Me detuve, observé todo lo que había rascado. Las pequeñas dunas habían
perdido ese peculiar encanto que sólo podía revelarse con la lupa. Dejé de atormentarla
un poco para observar detenidamente su tan limitada ciudad debajo de mi teclado. La
zona verde profundo era en realidad una minúscula selva formada de musgo seco y
cabellos que simulaban ser lianas; la café, pedruscos de galleta y cutículas amontonadas,
era la zona más alta y rocosa —míticas montañas sagradas—. Así fui maravillándome
poco a poco de tan característicos paisajes ahora destruidos por mi saña. Sentí un poco
de pena, casi tristeza.
Mientras me afligía, me concentré en determinar qué paisaje sería aquel que
circundaba la tecla Ctrl, la rojiza. No encontraba nada sorprendente, sólo masilla más fina
del mismo color. Rasqué la tecla hasta jalar un pequeño bulto de diminutas piedras.

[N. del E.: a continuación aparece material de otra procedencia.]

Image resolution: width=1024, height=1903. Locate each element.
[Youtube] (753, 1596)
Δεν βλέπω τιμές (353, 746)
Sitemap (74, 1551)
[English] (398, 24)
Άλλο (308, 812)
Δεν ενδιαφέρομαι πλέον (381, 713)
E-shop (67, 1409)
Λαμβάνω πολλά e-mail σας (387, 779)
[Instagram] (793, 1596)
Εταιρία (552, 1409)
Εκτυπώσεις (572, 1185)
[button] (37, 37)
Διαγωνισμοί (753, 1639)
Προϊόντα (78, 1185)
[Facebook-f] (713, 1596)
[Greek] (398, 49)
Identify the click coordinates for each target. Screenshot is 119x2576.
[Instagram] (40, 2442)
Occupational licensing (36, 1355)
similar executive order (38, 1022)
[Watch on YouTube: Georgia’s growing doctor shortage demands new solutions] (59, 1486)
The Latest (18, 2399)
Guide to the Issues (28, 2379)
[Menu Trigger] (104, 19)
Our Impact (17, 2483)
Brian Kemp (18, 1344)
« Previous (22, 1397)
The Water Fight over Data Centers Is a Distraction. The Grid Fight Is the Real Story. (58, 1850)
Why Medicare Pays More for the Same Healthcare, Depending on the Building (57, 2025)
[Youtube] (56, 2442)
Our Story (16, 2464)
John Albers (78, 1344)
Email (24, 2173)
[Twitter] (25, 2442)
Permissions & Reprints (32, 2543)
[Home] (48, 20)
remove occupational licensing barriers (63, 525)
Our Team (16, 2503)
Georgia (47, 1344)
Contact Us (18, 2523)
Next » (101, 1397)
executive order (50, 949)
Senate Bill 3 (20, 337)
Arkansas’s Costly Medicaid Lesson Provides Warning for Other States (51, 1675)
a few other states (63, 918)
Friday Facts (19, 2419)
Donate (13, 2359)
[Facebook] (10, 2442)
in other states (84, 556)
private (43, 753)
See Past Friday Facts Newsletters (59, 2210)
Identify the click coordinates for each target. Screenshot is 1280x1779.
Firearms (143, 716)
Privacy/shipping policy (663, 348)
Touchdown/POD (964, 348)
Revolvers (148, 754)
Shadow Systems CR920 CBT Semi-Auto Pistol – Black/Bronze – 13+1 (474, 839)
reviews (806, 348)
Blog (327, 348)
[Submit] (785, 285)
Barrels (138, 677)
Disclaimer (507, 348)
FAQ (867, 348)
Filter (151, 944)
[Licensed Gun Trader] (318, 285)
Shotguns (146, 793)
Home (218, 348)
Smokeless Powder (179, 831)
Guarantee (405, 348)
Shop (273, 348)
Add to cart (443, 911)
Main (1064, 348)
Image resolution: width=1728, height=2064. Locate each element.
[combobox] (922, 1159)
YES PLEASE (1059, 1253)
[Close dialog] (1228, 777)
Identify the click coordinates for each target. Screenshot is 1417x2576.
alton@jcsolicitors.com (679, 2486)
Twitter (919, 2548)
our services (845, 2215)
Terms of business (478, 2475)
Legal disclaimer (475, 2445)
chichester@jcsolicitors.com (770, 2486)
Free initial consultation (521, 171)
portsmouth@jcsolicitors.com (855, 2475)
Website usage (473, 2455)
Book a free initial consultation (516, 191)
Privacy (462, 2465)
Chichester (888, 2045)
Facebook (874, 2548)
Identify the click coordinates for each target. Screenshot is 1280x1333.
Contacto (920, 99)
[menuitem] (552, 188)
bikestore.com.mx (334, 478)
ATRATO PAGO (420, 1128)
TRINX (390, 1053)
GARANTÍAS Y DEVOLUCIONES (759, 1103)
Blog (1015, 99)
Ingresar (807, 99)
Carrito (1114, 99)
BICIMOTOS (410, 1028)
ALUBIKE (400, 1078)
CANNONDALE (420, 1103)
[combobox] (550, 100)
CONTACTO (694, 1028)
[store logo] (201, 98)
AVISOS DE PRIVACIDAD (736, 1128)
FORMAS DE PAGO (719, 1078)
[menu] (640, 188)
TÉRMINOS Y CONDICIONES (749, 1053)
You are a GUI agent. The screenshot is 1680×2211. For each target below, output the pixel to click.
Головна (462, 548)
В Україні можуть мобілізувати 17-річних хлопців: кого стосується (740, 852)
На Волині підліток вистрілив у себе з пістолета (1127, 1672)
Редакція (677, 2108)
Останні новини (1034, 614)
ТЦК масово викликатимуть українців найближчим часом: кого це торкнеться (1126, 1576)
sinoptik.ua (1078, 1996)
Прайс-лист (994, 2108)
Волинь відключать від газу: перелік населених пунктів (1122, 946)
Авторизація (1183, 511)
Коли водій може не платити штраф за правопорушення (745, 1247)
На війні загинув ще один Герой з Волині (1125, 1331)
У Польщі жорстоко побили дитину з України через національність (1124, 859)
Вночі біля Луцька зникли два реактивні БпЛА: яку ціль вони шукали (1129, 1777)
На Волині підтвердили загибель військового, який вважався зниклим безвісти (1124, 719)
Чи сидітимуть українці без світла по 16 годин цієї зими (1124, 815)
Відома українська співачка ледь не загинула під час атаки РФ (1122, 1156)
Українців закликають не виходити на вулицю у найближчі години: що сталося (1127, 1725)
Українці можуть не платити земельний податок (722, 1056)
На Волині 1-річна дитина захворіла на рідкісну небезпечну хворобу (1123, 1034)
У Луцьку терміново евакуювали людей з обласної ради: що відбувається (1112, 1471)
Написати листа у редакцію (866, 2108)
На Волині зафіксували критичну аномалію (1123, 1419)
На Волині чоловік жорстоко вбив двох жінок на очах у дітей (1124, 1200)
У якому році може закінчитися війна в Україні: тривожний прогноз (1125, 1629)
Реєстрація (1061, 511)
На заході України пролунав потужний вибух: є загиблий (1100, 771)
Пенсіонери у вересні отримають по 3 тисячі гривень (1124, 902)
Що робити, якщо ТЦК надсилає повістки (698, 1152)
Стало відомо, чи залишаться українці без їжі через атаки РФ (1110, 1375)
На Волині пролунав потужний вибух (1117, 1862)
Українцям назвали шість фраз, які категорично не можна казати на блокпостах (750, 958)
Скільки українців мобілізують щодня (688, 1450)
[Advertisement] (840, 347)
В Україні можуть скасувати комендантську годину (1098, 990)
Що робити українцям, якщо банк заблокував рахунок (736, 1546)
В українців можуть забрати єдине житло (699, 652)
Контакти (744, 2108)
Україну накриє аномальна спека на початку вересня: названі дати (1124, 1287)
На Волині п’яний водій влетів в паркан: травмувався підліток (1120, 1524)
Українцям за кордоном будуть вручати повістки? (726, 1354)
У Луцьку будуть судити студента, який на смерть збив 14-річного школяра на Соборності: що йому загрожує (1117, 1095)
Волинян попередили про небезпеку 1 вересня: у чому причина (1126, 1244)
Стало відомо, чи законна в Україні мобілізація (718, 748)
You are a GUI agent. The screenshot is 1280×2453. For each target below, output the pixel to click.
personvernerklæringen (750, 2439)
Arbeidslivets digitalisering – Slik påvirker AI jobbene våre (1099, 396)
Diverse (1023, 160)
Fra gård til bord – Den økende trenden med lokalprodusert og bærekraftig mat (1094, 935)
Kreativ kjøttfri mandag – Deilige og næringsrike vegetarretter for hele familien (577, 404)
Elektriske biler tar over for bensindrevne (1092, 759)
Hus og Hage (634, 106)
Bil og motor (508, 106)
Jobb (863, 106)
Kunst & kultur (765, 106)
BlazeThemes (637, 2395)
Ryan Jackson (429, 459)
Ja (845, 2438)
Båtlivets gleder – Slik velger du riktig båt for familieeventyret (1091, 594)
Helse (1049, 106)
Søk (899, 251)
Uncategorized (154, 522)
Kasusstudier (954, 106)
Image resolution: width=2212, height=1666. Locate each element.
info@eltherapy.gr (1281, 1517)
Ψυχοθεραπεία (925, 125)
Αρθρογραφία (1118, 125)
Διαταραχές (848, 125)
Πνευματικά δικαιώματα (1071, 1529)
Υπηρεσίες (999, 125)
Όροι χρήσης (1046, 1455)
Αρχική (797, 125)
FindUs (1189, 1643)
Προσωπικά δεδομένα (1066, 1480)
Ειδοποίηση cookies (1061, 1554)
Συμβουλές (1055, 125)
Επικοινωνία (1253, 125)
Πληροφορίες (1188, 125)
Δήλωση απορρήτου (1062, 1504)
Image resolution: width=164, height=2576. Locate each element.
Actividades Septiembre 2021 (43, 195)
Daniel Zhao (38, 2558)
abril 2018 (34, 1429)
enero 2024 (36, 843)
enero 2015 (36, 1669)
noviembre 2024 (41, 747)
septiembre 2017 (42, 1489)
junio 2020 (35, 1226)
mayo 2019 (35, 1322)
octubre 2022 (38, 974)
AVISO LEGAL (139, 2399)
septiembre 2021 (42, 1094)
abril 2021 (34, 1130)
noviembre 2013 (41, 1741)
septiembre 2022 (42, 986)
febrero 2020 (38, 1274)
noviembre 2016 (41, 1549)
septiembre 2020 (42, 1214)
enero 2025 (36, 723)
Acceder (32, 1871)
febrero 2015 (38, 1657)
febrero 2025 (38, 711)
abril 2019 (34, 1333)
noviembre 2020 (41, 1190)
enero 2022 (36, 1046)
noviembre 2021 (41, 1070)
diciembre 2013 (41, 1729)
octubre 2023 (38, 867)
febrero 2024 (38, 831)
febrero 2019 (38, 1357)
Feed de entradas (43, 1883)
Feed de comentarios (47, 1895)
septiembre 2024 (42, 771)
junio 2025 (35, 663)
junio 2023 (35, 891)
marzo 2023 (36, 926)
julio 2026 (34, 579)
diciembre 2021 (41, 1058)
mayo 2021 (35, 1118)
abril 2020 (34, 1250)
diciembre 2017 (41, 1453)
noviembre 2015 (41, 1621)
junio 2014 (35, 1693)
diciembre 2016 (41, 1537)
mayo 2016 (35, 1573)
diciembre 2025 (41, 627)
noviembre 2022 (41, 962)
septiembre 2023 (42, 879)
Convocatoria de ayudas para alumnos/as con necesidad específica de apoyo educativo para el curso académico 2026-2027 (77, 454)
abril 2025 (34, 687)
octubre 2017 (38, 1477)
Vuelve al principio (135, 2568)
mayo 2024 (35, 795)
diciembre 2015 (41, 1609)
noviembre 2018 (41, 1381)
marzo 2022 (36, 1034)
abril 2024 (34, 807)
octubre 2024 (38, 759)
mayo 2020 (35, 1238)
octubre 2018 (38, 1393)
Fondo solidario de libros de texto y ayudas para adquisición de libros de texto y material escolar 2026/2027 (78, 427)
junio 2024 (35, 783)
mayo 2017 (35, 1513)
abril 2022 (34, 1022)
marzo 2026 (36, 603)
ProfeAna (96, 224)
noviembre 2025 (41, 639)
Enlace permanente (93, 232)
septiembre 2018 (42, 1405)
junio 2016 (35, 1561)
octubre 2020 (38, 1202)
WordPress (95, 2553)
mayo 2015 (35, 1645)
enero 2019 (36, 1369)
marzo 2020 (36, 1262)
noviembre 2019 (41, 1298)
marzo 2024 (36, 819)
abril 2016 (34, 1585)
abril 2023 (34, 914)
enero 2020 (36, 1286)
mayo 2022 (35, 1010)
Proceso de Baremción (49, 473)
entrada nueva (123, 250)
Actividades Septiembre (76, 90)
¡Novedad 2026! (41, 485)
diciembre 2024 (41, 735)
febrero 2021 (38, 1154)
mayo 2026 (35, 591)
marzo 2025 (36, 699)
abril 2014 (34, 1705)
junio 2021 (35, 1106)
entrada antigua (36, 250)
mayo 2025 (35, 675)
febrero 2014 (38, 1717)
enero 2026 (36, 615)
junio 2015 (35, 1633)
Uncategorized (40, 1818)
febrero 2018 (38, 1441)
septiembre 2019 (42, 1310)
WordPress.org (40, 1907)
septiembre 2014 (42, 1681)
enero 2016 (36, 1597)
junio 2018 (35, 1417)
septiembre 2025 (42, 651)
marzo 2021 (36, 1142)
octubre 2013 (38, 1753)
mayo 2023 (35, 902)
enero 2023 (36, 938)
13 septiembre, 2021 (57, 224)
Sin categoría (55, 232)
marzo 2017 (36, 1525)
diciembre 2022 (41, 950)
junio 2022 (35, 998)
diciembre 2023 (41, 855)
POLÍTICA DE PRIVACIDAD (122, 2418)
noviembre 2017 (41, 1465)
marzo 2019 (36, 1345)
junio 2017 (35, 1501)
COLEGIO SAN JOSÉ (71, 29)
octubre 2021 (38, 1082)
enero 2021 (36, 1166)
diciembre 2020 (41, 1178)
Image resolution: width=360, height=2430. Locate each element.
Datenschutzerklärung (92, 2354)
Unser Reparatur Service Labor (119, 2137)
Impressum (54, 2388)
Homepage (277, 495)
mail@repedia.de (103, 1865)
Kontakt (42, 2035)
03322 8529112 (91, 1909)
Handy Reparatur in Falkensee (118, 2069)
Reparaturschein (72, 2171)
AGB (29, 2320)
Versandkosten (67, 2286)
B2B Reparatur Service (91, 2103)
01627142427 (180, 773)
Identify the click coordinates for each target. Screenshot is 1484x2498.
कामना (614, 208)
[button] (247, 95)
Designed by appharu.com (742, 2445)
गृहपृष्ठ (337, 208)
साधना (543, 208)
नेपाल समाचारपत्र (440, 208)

Enfoqué más la lupa hasta encajar una terrible imagen en mi pecho, era una fracción de
esqueleto aberrante parecido al de aquél en vida —la monstruosidad nunca tiene tamaño
—.
Ya exaltado, busqué de nuevo a aquella criatura. Presionaba con casi toda la
palma el teclado y muy pronto se avivó la inusual figura. Esta vez arremetí a matar con los
dedos índices. Esta extraña cosa se había hecho de energía insólita y escapaba como
gacela sorprendida.
Llegó, como era de esperarse, a esconderse bajo Ctrl. Esta vez le daría una
salida: la muerte. Di un puñetazo tan insensato a esta parte de mi computadora, que la
tecla se desprendió y la perdí de vista; se apagó todo el equipo. En su hueco estaba aquel
insecto infernal muriendo, rompí todos sus huesos como si fuese una cucaracha que
crujía en mis manos, como una hoja seca o una galleta salada.

II
Entregué mi trabajo. No sé cuándo lo guardé, pero estaba en mi memoria, lo imprimí en la
escuela. Sus signos, perfectamente bien escritos, sin caracteres de más, no delataron
ninguna extrañeza.
Regalé mi computadora a un amigo, dice que no está tan sucia y que funciona
perfectamente bien. Le creo, pero no me arrepiento de haberme deshecho de ella:
—Ya te digo, todo está funcionando muy bien, pero sólo hay una cosa: como que
hay algo bajo Ctrl, por eso no se pulsa bien.